Hermínia, who was 17 years old at the time, would make herself useful by helping, like many other women in the Resistance, to provide food, medicines, supplies, clothing and information, as well as moving packages and weapons between the different points of support, such as the chantiers, for example. Without these support tasks, it was quite impossible for the Maquis to survive in such adverse conditions, especially with Pétain, the German and Gestapo militia chasing them. The 14th Guerrilla Brigade of the Ariège recruited her into the 3rd Brigade to act as a liaison between its three battalions and as a courier between the other brigades of Haute-Garonne, Aude and Pyrénées-Orientales. She would say of herself: “I became a little soldier, available 24 hours a day”. The 3rd Brigade from 14th July 1943 until 11th November 1943, was responsible for 40 sabotage attacks on the railway lines, 60 on the high voltage lines and for the paralysis of industrial production in the areas of Pamiers and Tarasco. On 1st May 1944 the aluminium factory of this town was sabotaged, and four days later, the attack was repeated.
These were all very dangerous tasks, especially due to the strict German control and the extension of the area, and Hermínia had to travel up to 80 km by bicycle or train to transport weapons. She was also supposed to take people from train stations to safe points. All these women were extraordinarily brave and courageous. They travelled the whole of the Ariège by bicycle with messages hidden in their saddles or in their handlebar tubes. Despite the danger, they never hesitated in their mission. In her own words: “Séraphine and I cycled there and back on the same day because we also liaised with the guerrilla group in Toulouse. The papers were normally hidden in the handlebars.”

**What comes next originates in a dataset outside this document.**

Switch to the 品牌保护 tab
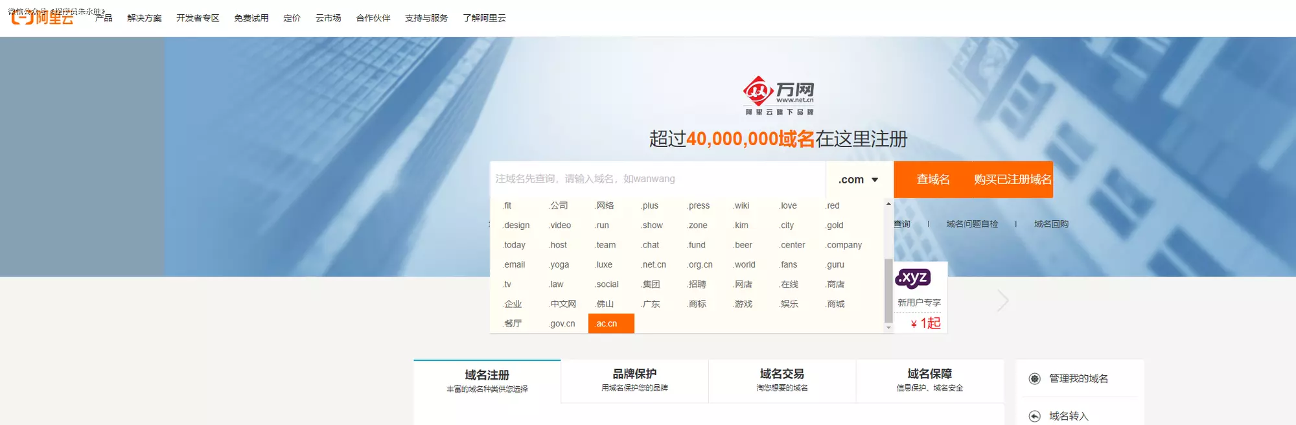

In 1944, she even transported two dismounted machine guns from Toulouse to Verniolle, each in a cardboard suitcase. “On that day, it was raining heavily, the cardboard was wet and the suitcases yawned, exposing their contents. There was no one at Varilhes station to meet with the Maquis, who were due to arrive but had been blocked by a landslide on the road. So, we hid the suitcases in the bushes.”
In addition, she would go to pick up young men who wanted to join the fight and she had to guide them with very specific codewords in order not to be exposed. She recalls that, on one occasion, her companions suspected that the meeting with one of the young men was being watched by the Germans. They warned her and she decided to proceed regardless, knowing that there was a risk of being arrested –with everything that was involved– or killed by her own companions, who were watching them from a distance with grenades in case they were caught. If that happened, their order was to finish them all off, including her. “Two guerrillas were hiding in a bush at some distance from us. In case the Germans caught me, their job was to throw grenades to kill them, and me with them, to avoid torture so that I couldn’t talk”.